-- Stored data entries --
____

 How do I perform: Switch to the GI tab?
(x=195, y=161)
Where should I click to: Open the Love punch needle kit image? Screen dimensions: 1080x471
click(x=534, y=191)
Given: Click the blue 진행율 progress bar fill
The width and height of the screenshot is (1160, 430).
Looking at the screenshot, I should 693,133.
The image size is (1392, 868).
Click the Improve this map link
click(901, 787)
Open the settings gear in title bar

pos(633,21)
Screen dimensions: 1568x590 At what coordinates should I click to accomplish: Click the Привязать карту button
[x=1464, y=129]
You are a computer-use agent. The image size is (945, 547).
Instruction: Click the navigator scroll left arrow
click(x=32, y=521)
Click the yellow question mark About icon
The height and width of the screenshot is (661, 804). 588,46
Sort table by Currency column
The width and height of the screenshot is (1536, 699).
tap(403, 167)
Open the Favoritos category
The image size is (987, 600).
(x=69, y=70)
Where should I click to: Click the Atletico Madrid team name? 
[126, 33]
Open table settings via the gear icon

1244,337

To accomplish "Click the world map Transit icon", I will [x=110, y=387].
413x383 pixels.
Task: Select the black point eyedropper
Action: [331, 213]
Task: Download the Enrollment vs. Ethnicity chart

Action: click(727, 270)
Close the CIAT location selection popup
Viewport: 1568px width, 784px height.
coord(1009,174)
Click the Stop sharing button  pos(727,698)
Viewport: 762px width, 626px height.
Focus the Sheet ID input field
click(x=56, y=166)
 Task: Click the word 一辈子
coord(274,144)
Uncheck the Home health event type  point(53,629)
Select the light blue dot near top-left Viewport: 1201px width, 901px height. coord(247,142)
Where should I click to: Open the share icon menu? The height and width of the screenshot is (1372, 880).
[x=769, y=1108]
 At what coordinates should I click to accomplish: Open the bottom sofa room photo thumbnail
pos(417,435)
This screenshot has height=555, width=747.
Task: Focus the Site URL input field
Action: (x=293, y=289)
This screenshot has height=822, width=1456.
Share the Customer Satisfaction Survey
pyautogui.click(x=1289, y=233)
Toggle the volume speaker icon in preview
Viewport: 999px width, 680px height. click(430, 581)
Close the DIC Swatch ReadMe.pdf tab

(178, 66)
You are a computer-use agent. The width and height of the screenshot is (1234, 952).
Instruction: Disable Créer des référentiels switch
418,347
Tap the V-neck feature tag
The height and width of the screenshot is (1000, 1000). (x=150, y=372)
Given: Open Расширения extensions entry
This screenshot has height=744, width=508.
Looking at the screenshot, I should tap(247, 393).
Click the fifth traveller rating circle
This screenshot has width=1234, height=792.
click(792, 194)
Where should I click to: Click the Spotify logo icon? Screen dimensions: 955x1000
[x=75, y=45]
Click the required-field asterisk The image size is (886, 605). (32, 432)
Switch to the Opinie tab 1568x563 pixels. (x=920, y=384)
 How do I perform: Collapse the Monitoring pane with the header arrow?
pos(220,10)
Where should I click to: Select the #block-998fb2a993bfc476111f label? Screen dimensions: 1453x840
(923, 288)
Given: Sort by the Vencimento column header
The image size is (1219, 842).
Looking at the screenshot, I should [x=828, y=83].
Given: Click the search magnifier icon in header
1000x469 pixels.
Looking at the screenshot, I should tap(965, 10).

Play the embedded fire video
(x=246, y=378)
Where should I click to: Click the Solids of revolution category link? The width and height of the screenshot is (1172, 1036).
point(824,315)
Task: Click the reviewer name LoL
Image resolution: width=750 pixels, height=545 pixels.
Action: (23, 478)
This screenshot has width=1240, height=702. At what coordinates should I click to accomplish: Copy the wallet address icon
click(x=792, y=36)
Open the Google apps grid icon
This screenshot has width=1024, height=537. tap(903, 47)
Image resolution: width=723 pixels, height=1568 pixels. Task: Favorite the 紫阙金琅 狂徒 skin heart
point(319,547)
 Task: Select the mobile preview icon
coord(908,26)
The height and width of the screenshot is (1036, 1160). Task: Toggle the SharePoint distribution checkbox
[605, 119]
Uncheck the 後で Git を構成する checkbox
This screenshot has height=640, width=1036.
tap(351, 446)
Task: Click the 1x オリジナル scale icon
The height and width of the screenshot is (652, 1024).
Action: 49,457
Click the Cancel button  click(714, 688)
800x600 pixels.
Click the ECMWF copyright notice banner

____

-- INSTRUCTIONS TO FOLLOW --
Reproduce the data above exactly, leaving nothing out.

-- ANSWER TO THIS EXERCISE --
 How do I perform: Switch to the GI tab?
(x=195, y=161)
Where should I click to: Open the Love punch needle kit image? Screen dimensions: 1080x471
click(x=534, y=191)
Given: Click the blue 진행율 progress bar fill
The width and height of the screenshot is (1160, 430).
Looking at the screenshot, I should 693,133.
The image size is (1392, 868).
Click the Improve this map link
click(901, 787)
Open the settings gear in title bar

pos(633,21)
Screen dimensions: 1568x590 At what coordinates should I click to accomplish: Click the Привязать карту button
[x=1464, y=129]
You are a computer-use agent. The image size is (945, 547).
Instruction: Click the navigator scroll left arrow
click(x=32, y=521)
Click the yellow question mark About icon
The height and width of the screenshot is (661, 804). 588,46
Sort table by Currency column
The width and height of the screenshot is (1536, 699).
tap(403, 167)
Open the Favoritos category
The image size is (987, 600).
(x=69, y=70)
Where should I click to: Click the Atletico Madrid team name? 
[126, 33]
Open table settings via the gear icon

1244,337

To accomplish "Click the world map Transit icon", I will [x=110, y=387].
413x383 pixels.
Task: Select the black point eyedropper
Action: [331, 213]
Task: Download the Enrollment vs. Ethnicity chart

Action: click(727, 270)
Close the CIAT location selection popup
Viewport: 1568px width, 784px height.
coord(1009,174)
Click the Stop sharing button  pos(727,698)
Viewport: 762px width, 626px height.
Focus the Sheet ID input field
click(x=56, y=166)
 Task: Click the word 一辈子
coord(274,144)
Uncheck the Home health event type  point(53,629)
Select the light blue dot near top-left Viewport: 1201px width, 901px height. coord(247,142)
Where should I click to: Open the share icon menu? The height and width of the screenshot is (1372, 880).
[x=769, y=1108]
 At what coordinates should I click to accomplish: Open the bottom sofa room photo thumbnail
pos(417,435)
This screenshot has height=555, width=747.
Task: Focus the Site URL input field
Action: (x=293, y=289)
This screenshot has height=822, width=1456.
Share the Customer Satisfaction Survey
pyautogui.click(x=1289, y=233)
Toggle the volume speaker icon in preview
Viewport: 999px width, 680px height. click(430, 581)
Close the DIC Swatch ReadMe.pdf tab

(178, 66)
You are a computer-use agent. The width and height of the screenshot is (1234, 952).
Instruction: Disable Créer des référentiels switch
418,347
Tap the V-neck feature tag
The height and width of the screenshot is (1000, 1000). (x=150, y=372)
Given: Open Расширения extensions entry
This screenshot has height=744, width=508.
Looking at the screenshot, I should tap(247, 393).
Click the fifth traveller rating circle
This screenshot has width=1234, height=792.
click(792, 194)
Where should I click to: Click the Spotify logo icon? Screen dimensions: 955x1000
[x=75, y=45]
Click the required-field asterisk The image size is (886, 605). (32, 432)
Switch to the Opinie tab 1568x563 pixels. (x=920, y=384)
 How do I perform: Collapse the Monitoring pane with the header arrow?
pos(220,10)
Where should I click to: Select the #block-998fb2a993bfc476111f label? Screen dimensions: 1453x840
(923, 288)
Given: Sort by the Vencimento column header
The image size is (1219, 842).
Looking at the screenshot, I should [x=828, y=83].
Given: Click the search magnifier icon in header
1000x469 pixels.
Looking at the screenshot, I should tap(965, 10).

Play the embedded fire video
(x=246, y=378)
Where should I click to: Click the Solids of revolution category link? The width and height of the screenshot is (1172, 1036).
point(824,315)
Task: Click the reviewer name LoL
Image resolution: width=750 pixels, height=545 pixels.
Action: (23, 478)
This screenshot has width=1240, height=702. At what coordinates should I click to accomplish: Copy the wallet address icon
click(x=792, y=36)
Open the Google apps grid icon
This screenshot has width=1024, height=537. tap(903, 47)
Image resolution: width=723 pixels, height=1568 pixels. Task: Favorite the 紫阙金琅 狂徒 skin heart
point(319,547)
 Task: Select the mobile preview icon
coord(908,26)
The height and width of the screenshot is (1036, 1160). Task: Toggle the SharePoint distribution checkbox
[605, 119]
Uncheck the 後で Git を構成する checkbox
This screenshot has height=640, width=1036.
tap(351, 446)
Task: Click the 1x オリジナル scale icon
The height and width of the screenshot is (652, 1024).
Action: 49,457
Click the Cancel button  click(714, 688)
800x600 pixels.
Click the ECMWF copyright notice banner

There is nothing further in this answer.